Re: [PATCH] PCI/ASPM: Enable ASPM on external PCIe devices

From: Kai-Heng Feng
Date: Wed Jun 28 2023 - 04:58:58 EST


[+Cc Sasha and Intel Wired Lan]

On Wed, Jun 28, 2023 at 4:54 AM Bjorn Helgaas <helgaas@xxxxxxxxxx> wrote:
>
> On Tue, Jun 27, 2023 at 04:35:25PM +0800, Kai-Heng Feng wrote:
> > On Fri, Jun 23, 2023 at 7:06 AM Bjorn Helgaas <helgaas@xxxxxxxxxx> wrote:
> > > On Tue, Jun 20, 2023 at 01:36:59PM -0500, Limonciello, Mario wrote:
> > > > <snip>
> > > > > > A variety of Intel chipsets don't support lane width switching
> > > > > > or speed switching. When ASPM has been enabled on a dGPU,
> > > > > > these features are utilized and breakage ensues.
> > > > >
> > > > > Maybe this helps explain all the completely unmaintainable ASPM
> > > > > garbage in amdgpu and radeon.
> > > > >
> > > > > If these devices are broken, we need quirks for them.
> > > >
> > > > The problem is which device do you consider "broken"?
> > > > The dGPU that uses these features when the platform advertises ASPM
> > > > or the chipset which doesn't support the features that the device
> > > > uses when ASPM is active?
> > > >
> > > > With this problem I'm talking about the dGPU works fine on hosts
> > > > that support these features.
> > >
> > > Without more details about what's broken and when, I can't say. What
> > > I *think* is that a device that doesn't work per spec needs a quirk.
> > > Typically it's a device that advertises a capability that doesn't work
> > > correctly.
> >
> > Many silicon vendors use the same "PCI IP" and integrate it into their
> > own chip. That's one of the reason why the capability doesn't really
> > reflect what actually being support.
> > The vendors then send their private datasheet to system integrator so
> > BIOS can enable what's really supported.
>
> It's perfectly fine for the IP to support PCI features that are not
> and can not be enabled in a system design. But I expect that
> strapping or firmware would disable those features so they are not
> advertised in config space.
>
> If BIOS leaves features disabled because they cannot work, but at the
> same time leaves them advertised in config space, I'd say that's a
> BIOS defect. In that case, we should have a DMI quirk or something to
> work around the defect.

That means most if not all BIOS are defected.
BIOS vendors and ODM never bothered (and probably will not) to change
the capabilities advertised by config space because "it already works
under Windows".

>
> > So the logic is to ignore the capability and trust the default set
> > by BIOS.
>
> I think limiting ASPM support to whatever BIOS configured at boot-time
> is problematic. I don't think we can assume that all platforms have
> firmware that configures ASPM as aggressively as possible, and
> obviously firmware won't configure hot-added devices at all (in
> general; I know ACPI _HPX can do some of that).

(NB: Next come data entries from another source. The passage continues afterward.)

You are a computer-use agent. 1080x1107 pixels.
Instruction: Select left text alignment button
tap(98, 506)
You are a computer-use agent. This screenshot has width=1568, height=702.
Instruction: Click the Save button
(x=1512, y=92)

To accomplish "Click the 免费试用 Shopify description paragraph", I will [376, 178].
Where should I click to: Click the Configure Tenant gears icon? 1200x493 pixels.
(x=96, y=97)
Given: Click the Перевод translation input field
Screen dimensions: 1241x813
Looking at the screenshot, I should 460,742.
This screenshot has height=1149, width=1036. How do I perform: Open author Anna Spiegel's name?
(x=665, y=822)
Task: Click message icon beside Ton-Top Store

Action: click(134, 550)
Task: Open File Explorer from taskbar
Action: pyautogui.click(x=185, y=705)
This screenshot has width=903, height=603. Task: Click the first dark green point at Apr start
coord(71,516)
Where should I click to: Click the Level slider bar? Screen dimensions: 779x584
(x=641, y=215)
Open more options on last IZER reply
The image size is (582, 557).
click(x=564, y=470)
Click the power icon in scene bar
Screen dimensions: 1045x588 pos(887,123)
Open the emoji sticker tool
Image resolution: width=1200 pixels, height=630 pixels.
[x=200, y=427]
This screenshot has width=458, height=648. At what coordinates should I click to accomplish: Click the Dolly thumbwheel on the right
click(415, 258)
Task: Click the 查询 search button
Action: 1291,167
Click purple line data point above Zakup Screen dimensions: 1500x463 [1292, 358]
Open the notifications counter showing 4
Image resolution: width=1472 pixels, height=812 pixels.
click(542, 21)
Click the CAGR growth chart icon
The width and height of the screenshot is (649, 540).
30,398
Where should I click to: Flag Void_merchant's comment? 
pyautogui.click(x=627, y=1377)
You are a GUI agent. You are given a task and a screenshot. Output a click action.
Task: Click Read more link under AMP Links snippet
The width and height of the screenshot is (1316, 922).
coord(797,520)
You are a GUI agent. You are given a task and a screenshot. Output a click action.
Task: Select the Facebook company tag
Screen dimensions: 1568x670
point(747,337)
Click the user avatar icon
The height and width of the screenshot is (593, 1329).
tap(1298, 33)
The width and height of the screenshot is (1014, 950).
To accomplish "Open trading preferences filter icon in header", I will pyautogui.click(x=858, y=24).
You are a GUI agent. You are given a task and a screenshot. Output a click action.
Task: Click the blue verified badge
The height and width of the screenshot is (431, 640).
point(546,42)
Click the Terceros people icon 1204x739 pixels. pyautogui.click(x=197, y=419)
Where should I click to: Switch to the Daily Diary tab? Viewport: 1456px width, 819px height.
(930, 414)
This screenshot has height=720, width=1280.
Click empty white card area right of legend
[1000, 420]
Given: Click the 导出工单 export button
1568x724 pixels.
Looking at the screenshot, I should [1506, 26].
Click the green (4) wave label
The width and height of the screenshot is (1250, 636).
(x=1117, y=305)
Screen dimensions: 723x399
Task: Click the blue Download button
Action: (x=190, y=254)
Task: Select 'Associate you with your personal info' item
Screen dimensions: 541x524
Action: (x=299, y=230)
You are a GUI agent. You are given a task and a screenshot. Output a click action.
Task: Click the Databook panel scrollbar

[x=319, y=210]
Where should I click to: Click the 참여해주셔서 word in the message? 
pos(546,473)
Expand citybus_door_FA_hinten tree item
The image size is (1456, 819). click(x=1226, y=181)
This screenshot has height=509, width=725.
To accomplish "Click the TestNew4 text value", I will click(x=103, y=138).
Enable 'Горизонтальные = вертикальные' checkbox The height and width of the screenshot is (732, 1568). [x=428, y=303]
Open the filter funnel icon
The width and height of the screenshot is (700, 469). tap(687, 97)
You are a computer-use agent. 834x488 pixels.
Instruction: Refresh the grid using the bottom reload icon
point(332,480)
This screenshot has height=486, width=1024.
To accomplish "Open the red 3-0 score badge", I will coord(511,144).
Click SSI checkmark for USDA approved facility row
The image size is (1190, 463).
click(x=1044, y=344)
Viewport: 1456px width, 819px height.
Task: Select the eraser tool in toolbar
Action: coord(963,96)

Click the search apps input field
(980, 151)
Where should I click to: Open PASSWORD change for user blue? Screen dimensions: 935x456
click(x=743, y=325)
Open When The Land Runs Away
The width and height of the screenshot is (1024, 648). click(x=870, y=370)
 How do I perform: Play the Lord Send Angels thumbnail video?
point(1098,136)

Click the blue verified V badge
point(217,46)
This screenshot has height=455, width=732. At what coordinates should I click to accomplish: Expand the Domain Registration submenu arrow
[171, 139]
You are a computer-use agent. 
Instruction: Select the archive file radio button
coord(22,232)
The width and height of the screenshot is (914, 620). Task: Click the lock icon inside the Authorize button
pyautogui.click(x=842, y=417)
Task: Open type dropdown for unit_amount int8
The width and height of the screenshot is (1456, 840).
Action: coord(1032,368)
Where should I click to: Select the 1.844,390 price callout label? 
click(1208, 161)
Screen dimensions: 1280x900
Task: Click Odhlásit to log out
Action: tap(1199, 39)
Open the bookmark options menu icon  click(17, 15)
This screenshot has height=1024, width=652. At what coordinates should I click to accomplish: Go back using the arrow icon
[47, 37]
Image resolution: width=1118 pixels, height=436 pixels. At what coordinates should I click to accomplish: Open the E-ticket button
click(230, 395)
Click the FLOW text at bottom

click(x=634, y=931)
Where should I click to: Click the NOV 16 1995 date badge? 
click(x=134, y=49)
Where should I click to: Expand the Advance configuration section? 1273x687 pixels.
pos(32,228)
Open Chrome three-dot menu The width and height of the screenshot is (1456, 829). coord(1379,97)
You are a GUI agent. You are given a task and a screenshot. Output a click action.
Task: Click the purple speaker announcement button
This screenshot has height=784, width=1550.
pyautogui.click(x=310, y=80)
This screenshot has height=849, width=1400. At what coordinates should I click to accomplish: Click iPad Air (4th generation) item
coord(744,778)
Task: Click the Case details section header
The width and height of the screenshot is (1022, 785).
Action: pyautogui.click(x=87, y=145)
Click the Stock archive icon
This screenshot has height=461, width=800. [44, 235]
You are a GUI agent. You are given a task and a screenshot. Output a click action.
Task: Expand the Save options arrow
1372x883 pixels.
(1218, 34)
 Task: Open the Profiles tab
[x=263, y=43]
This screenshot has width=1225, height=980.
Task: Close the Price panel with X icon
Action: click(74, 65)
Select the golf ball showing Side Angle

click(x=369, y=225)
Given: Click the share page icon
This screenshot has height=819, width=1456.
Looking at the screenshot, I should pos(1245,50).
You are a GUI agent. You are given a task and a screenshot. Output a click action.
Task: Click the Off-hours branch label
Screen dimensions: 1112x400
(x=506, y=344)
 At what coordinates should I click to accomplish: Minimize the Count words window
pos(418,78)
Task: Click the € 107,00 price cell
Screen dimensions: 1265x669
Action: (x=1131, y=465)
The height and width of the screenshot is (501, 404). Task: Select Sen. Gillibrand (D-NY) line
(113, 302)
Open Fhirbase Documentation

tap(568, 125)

Totally agree. I was not suggesting to limiting the setting at all.
A boot-time parameter to flip ASPM setting is very useful. If none has
been set, default to BIOS setting.

>
> It's possible we need some kind of policy that limits ASPM to the BIOS
> config until date X, but I don't want to limit that forever.

Desktop can have very different PCIe cards in the slots so BIOS date
isn't a good indicator for ASPM support.
Let alone BIOS date changes on each BIOS upgrade, this means potential
regression risk.

>
> > > > If you follow my idea of hot added devices the policy follows
> > > > the parent would it work for the i225 PCIe device case?
> > >
> > > That doesn't *sound* really robust to me because even if the default
> > > config after hot-add works, the user can change things via sysfs, and
> > > any configuration we set it to should work as well. If there are
> > > land-mines there, we need a quirk that prevents sysfs from running
> > > into it.
> >
> > For this case it means driver needs to provide a ASPM callback to flip
> > PTM based on ASPM sysfs.
>
> I'm not sure I follow this, but it sounds like you're saying PTM
> doesn't work correctly with some ASPM configurations. Is this allowed
> by the PCIe spec or is it a hardware defect? If the latter, maybe we
> just need a quirk to disable PTM on the device.

I'll leave this one to Intel folks.

>
> I'm not sure PTM is valuable enough to add a generic callback
> mechanism to work around a defect in an individual device.

Agree. Right now the issue is only observed when I225 is in a TBT dock.

Kai-Heng

>
> Bjorn